:: EXERCISE DESCRIPTION ::
The full set of entries has to be output exactly.

:: EXCERPTED DATA ::
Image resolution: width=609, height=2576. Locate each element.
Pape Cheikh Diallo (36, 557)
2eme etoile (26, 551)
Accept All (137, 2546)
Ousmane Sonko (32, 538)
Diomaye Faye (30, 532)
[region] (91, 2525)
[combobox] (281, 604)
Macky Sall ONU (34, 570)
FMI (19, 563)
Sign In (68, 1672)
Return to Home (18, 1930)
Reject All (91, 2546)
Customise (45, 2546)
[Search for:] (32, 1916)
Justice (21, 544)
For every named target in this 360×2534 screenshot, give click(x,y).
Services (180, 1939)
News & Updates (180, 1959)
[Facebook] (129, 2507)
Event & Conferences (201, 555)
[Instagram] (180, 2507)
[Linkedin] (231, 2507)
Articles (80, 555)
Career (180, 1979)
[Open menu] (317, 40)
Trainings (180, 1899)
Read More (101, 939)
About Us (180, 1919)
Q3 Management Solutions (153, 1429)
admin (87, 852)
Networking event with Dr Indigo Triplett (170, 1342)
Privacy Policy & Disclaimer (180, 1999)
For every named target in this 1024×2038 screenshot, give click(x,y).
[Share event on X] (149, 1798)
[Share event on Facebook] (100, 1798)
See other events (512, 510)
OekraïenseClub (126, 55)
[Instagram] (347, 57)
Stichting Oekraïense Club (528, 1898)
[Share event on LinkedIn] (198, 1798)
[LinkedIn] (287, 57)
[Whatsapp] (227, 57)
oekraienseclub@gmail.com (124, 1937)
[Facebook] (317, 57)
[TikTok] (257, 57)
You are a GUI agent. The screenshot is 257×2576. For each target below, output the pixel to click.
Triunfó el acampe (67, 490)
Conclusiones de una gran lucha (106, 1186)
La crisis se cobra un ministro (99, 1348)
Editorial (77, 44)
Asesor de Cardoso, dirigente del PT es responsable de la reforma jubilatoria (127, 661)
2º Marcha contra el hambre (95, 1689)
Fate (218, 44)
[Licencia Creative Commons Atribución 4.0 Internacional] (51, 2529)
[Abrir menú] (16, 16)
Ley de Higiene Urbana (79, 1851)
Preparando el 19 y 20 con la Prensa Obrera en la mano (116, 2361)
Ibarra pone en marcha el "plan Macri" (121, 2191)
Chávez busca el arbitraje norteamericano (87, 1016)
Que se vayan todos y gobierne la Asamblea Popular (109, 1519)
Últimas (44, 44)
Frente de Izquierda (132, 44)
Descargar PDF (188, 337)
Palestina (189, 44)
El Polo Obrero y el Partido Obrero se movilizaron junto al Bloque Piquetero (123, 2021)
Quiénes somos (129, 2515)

:: RESPONSE ::
Image resolution: width=609, height=2576. Locate each element.
Pape Cheikh Diallo (36, 557)
2eme etoile (26, 551)
Accept All (137, 2546)
Ousmane Sonko (32, 538)
Diomaye Faye (30, 532)
[region] (91, 2525)
[combobox] (281, 604)
Macky Sall ONU (34, 570)
FMI (19, 563)
Sign In (68, 1672)
Return to Home (18, 1930)
Reject All (91, 2546)
Customise (45, 2546)
[Search for:] (32, 1916)
Justice (21, 544)
For every named target in this 360×2534 screenshot, give click(x,y).
Services (180, 1939)
News & Updates (180, 1959)
[Facebook] (129, 2507)
Event & Conferences (201, 555)
[Instagram] (180, 2507)
[Linkedin] (231, 2507)
Articles (80, 555)
Career (180, 1979)
[Open menu] (317, 40)
Trainings (180, 1899)
Read More (101, 939)
About Us (180, 1919)
Q3 Management Solutions (153, 1429)
admin (87, 852)
Networking event with Dr Indigo Triplett (170, 1342)
Privacy Policy & Disclaimer (180, 1999)
For every named target in this 1024×2038 screenshot, give click(x,y).
[Share event on X] (149, 1798)
[Share event on Facebook] (100, 1798)
See other events (512, 510)
OekraïenseClub (126, 55)
[Instagram] (347, 57)
Stichting Oekraïense Club (528, 1898)
[Share event on LinkedIn] (198, 1798)
[LinkedIn] (287, 57)
[Whatsapp] (227, 57)
oekraienseclub@gmail.com (124, 1937)
[Facebook] (317, 57)
[TikTok] (257, 57)
You are a GUI agent. The screenshot is 257×2576. For each target below, output the pixel to click.
Triunfó el acampe (67, 490)
Conclusiones de una gran lucha (106, 1186)
La crisis se cobra un ministro (99, 1348)
Editorial (77, 44)
Asesor de Cardoso, dirigente del PT es responsable de la reforma jubilatoria (127, 661)
2º Marcha contra el hambre (95, 1689)
Fate (218, 44)
[Licencia Creative Commons Atribución 4.0 Internacional] (51, 2529)
[Abrir menú] (16, 16)
Ley de Higiene Urbana (79, 1851)
Preparando el 19 y 20 con la Prensa Obrera en la mano (116, 2361)
Ibarra pone en marcha el "plan Macri" (121, 2191)
Chávez busca el arbitraje norteamericano (87, 1016)
Que se vayan todos y gobierne la Asamblea Popular (109, 1519)
Últimas (44, 44)
Frente de Izquierda (132, 44)
Descargar PDF (188, 337)
Palestina (189, 44)
El Polo Obrero y el Partido Obrero se movilizaron junto al Bloque Piquetero (123, 2021)
Quiénes somos (129, 2515)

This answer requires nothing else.